# What are the asymptote(s) and hole(s), if any, of  f(x) =((x-3)(x+2)*x)/((x^2-x)(x^3-3x^2) ?

Jun 12, 2017

$x = 0$ is an asymptote.

$x = 1$ is an asymptote.

$\left(3 , \frac{5}{18}\right)$ is a hole.

#### Explanation:

First, let's simplify our fraction without cancelling anything out (since we're going to be taking limits and cancelling stuff out might mess with that).

$f \left(x\right) = \frac{\left(x - 3\right) \left(x + 2\right) \left(x\right)}{\left({x}^{2} - x\right) \left({x}^{3} - 3 {x}^{2}\right)}$

$f \left(x\right) = \frac{\left(x - 3\right) \left(x + 2\right) \left(x\right)}{\left(x\right) \left(x - 1\right) \left({x}^{2}\right) \left(x - 3\right)}$

f(x) = (x(x-3)(x+2))/(x^3(x-1)(x-3)

Now: holes and asymptotes are values which make a function undefined.

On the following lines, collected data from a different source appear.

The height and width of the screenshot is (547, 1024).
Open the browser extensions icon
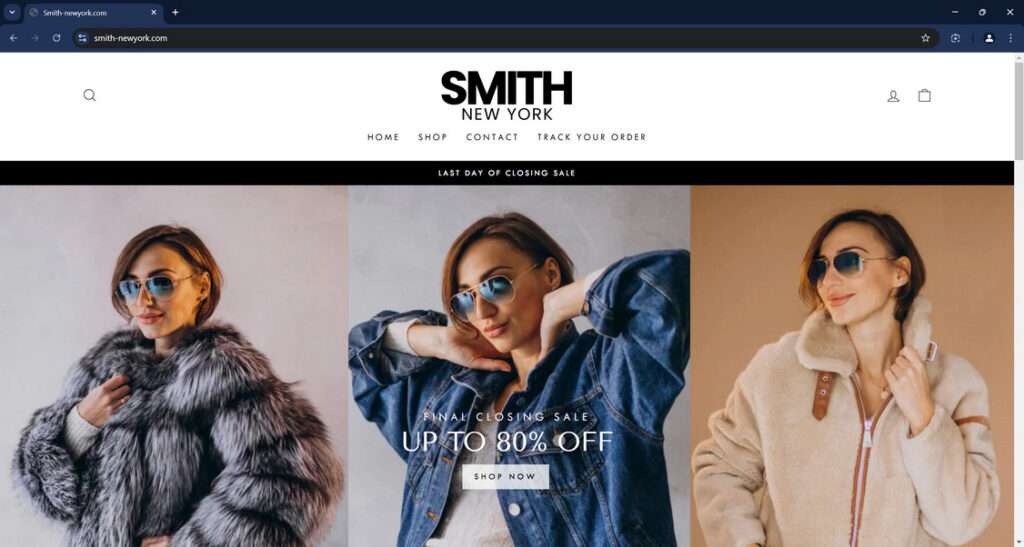(955, 38)
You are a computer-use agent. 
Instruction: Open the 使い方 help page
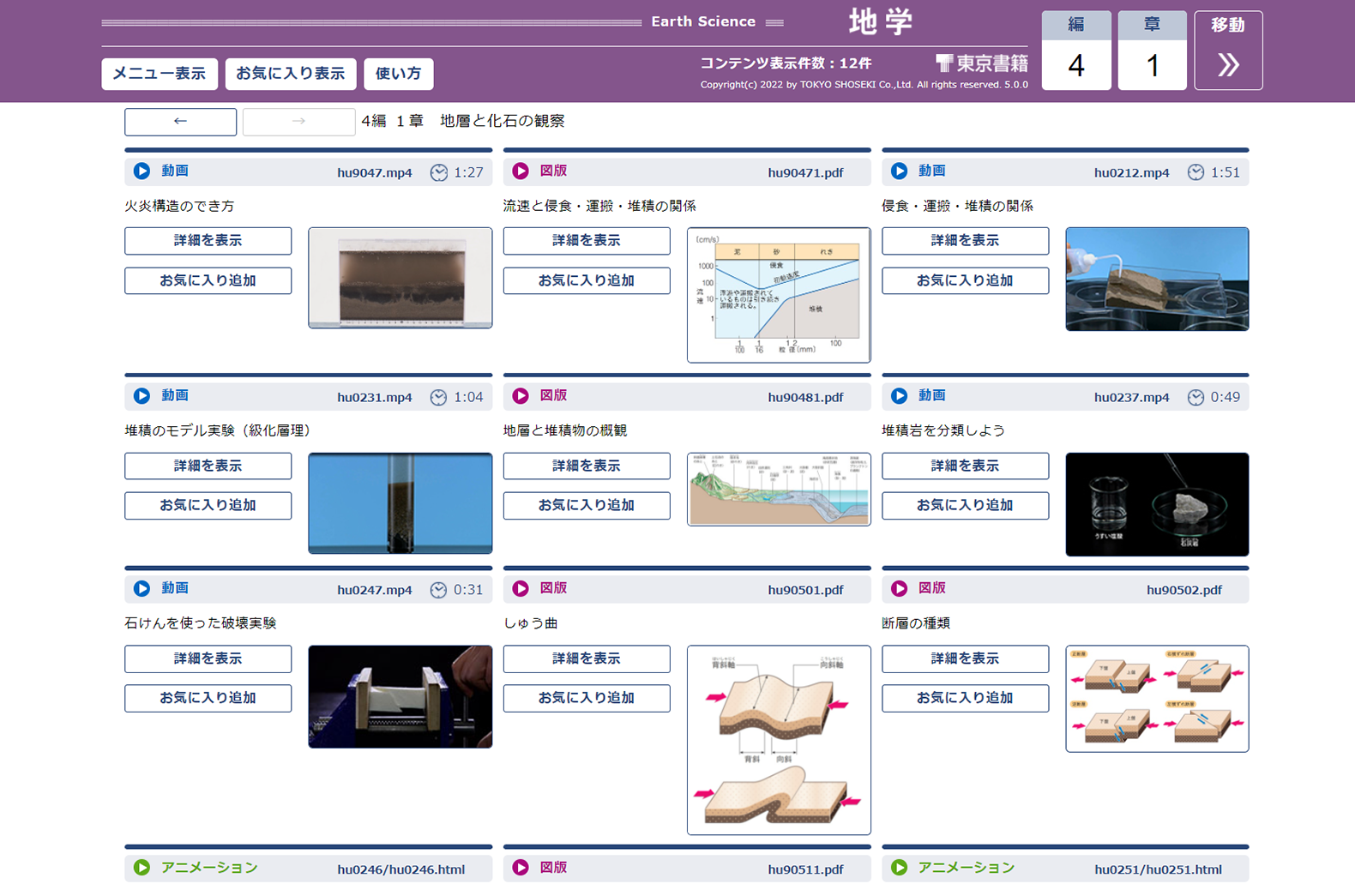[x=399, y=74]
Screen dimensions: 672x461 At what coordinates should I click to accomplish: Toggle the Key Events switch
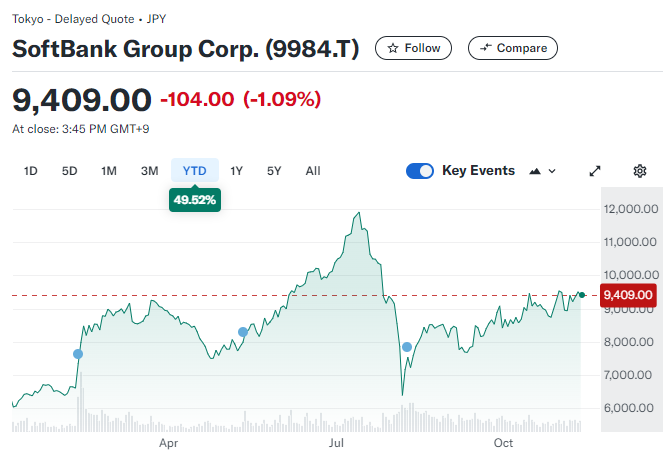click(419, 171)
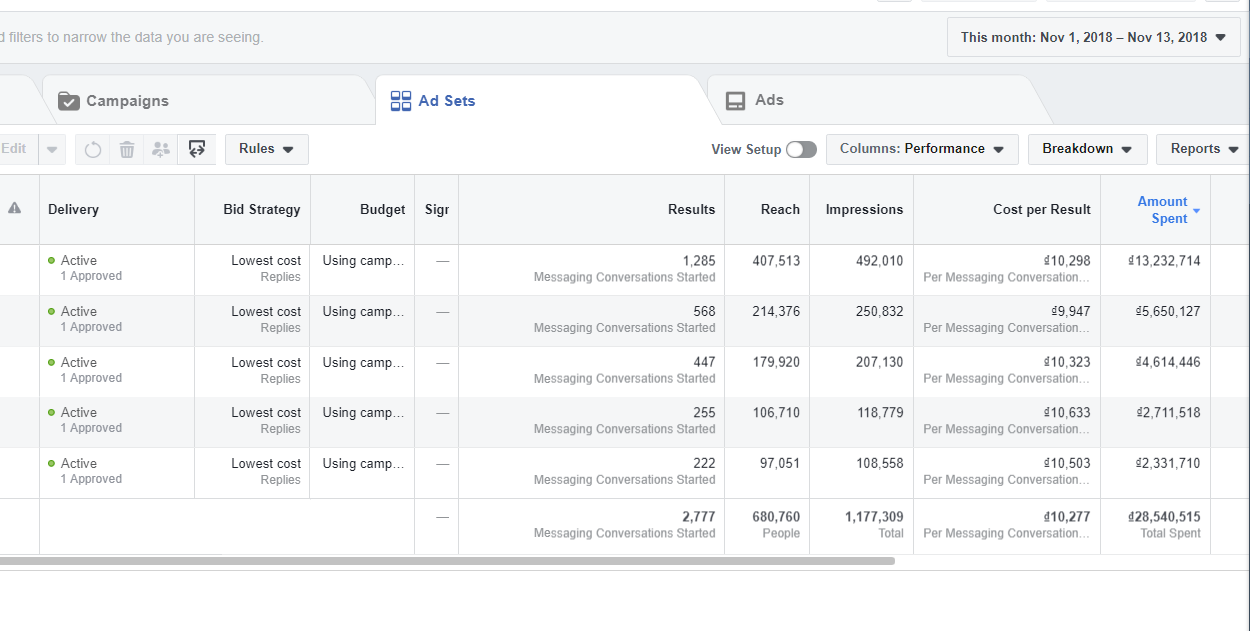The image size is (1250, 631).
Task: Sort by the Amount Spent column header
Action: (x=1163, y=210)
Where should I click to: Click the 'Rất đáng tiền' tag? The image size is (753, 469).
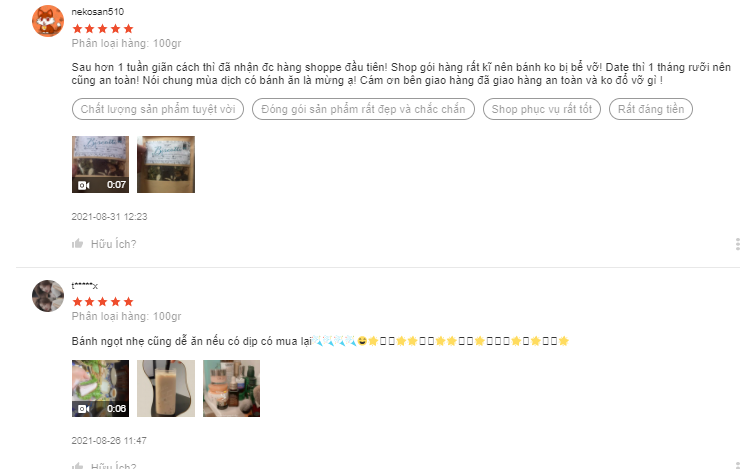point(651,109)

Since we have a rational function, it will be undefined if and only if the denominator is equal to 0. We therefore only need to check the values of $x$ which make the denominator $0$, which are:

$x = 0$
$x = 1$
$x = 3$

To find out whether these are asymptotes or holes, let's take the limit of $f \left(x\right)$ as $x$ approaches each of these numbers.

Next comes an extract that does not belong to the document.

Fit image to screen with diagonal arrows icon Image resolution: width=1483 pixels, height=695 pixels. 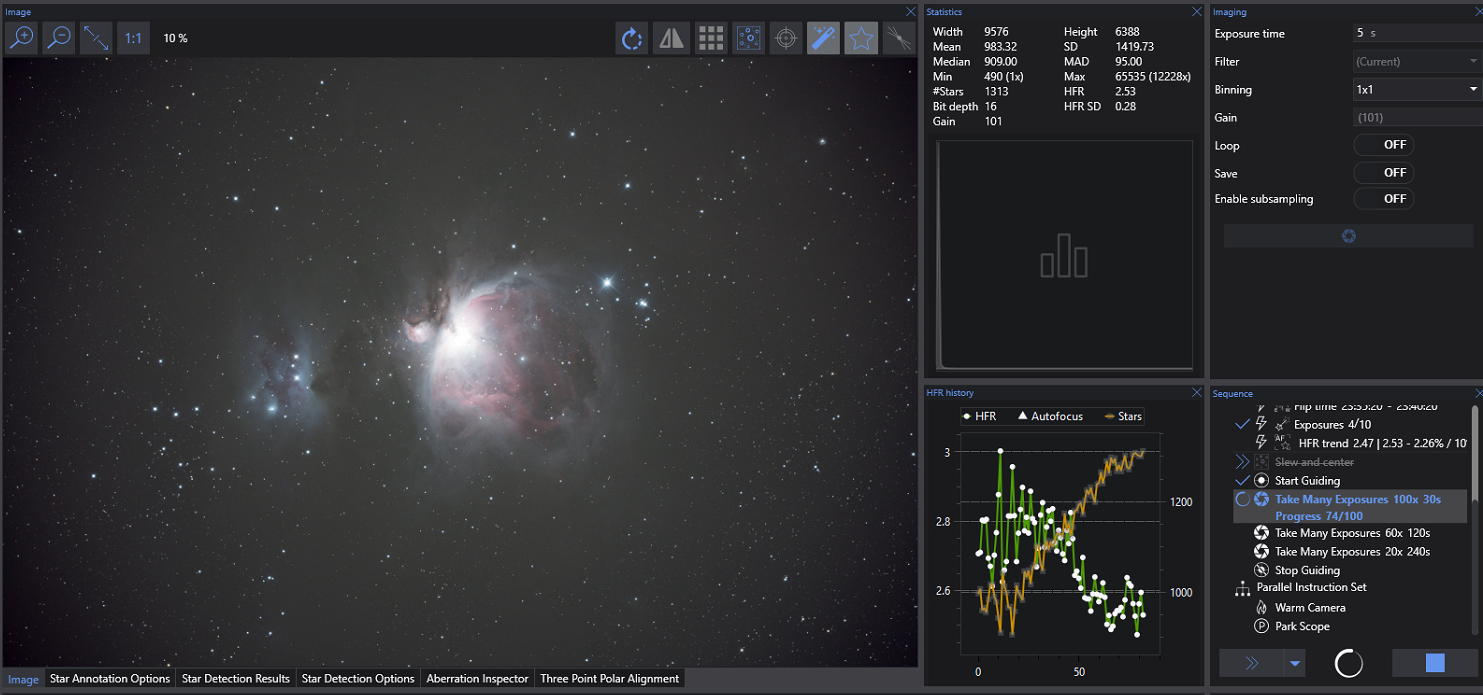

${\lim}_{x \to 0} \frac{x \left(x - 3\right) \left(x + 2\right)}{{x}^{3} \left(x - 1\right) \left(x - 3\right)} = {\lim}_{x \to 0} \frac{\left(x - 3\right) \left(x + 2\right)}{{x}^{2} \left(x - 1\right) \left(x - 3\right)}$

$= \frac{- 3 \cdot 2}{0 \cdot \left(- 1\right) \cdot \left(- 3\right)} = \pm \infty$

So $x = 0$ is an asymptote.

${\lim}_{x \to 1} \frac{x \left(x - 3\right) \left(x + 2\right)}{{x}^{3} \left(x - 1\right) \left(x - 3\right)} = \frac{1 \cdot \left(- 2\right) \cdot 3}{1 \cdot 0 \cdot \left(- 2\right)} = \pm \infty$

So $x = 1$ is an asymptote.

${\lim}_{x \to 3} \frac{x \left(x - 3\right) \left(x + 2\right)}{{x}^{3} \left(x - 1\right) \left(x - 3\right)} = {\lim}_{x \to 3} \frac{\left(x + 2\right)}{{x}^{2} \left(x - 1\right)}$

$= \frac{5}{9 \cdot 2} = \frac{5}{18}$

So $\left(3 , \frac{5}{18}\right)$ is a hole in $f \left(x\right)$.